'[F]oreign outsourcing of service jobs is good for the American economy' is the mantra of Bush administration officials Treasury Secretary John Snow and Council of Economic Advisers member Gregory Mankiw, according to a recent report by Foreign Policy in Focus (FPIF).
The Bush administration also has worked to aid the outsourcing of manufacturing work. According to the AFL-CIO, 2.7 million such jobs have been lost since Bush took office, despite the administration's attempt to count fast-food jobs as manufacturing.
Estimates show, according to FPIF, that as many as 3 million jobs will be outsourced overseas by 2015 and about 40 percent of the top 1000 richest corporations have already done some outsourcing. 14 million jobs 'are vulnerable' to it.
Outsourcing stems from the drive to increase profit margins by lowering labor costs. Mainly, this is accomplished by moving unionized work to non-union shops in parts of the world (or other parts of the US) where labor receives fewer protections. Outsourcing overseas has been greased by international financial institutions and free trade agreements, privatization efforts and weaker social safety nets and protections for working people.
In the US, pro-outsourcing corporate groups such as the Coalition for Economic Growth and American Jobs, the US Chamber of Commerce, and the Information Technology Association of America have adopted and pushed the view of the dominant pro-outsourcing voices in the Bush administration. Their claim is that production in regions and countries where the price of labor is low will lower the costs of commodities here.
This argument seems logical, until one looks at the escalating costs here of goods manufactured overseas, e.g. clothing and apparel. Also, when the cost per item produced is compared to the price you pay at the shelf, it is clear that huge profits are still made on huge mark-ups.

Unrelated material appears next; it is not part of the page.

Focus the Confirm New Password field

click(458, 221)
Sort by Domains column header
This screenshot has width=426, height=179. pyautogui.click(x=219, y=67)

While Senator John Kerry has called for tax penalties for outsourcing companies, the Bush administration has simply tried to sidestep discussing the problem. Bush has cited 'over-regulation,' trade barriers and high corporate taxes as the causes of outsourcing. The FPIF report notes, however, that rapid overseas expansion of US multinational firms accompanied by a much slower growth in the US 'has coincided with increased trade and investment liberalization and a declining corporate tax burden.'
In other words, trade liberalization, de-regulation and privatization promote an atmosphere of capital movement, while a lower tax burden has freed up more capital for movement. In fact, when compared to other industrialized countries, existing US regulations and taxes provide a much more open environment in which outsourcing work overseas and the elimination of jobs can take place.
The most successful way to reduce the drive to outsource work is by pushing for stronger legal protections for workers in all countries and supporting the basic right to organize a union in a workplace. Simultaneously, international financial agreements demanded by the IMF, the World Bank and other international financial institutions that keep developing countries in debt should be eliminated. Massive debt relief for developing countries needs to be on the agenda.
Loans and investment should be freed up for internal development of local economic infrastructure in developing countries not for currency and bond schemes designed to produce massive economic and productive shifts toward dependency on international capital, exporting raw materials and importing manufactured goods in unbalanced and unfair ways.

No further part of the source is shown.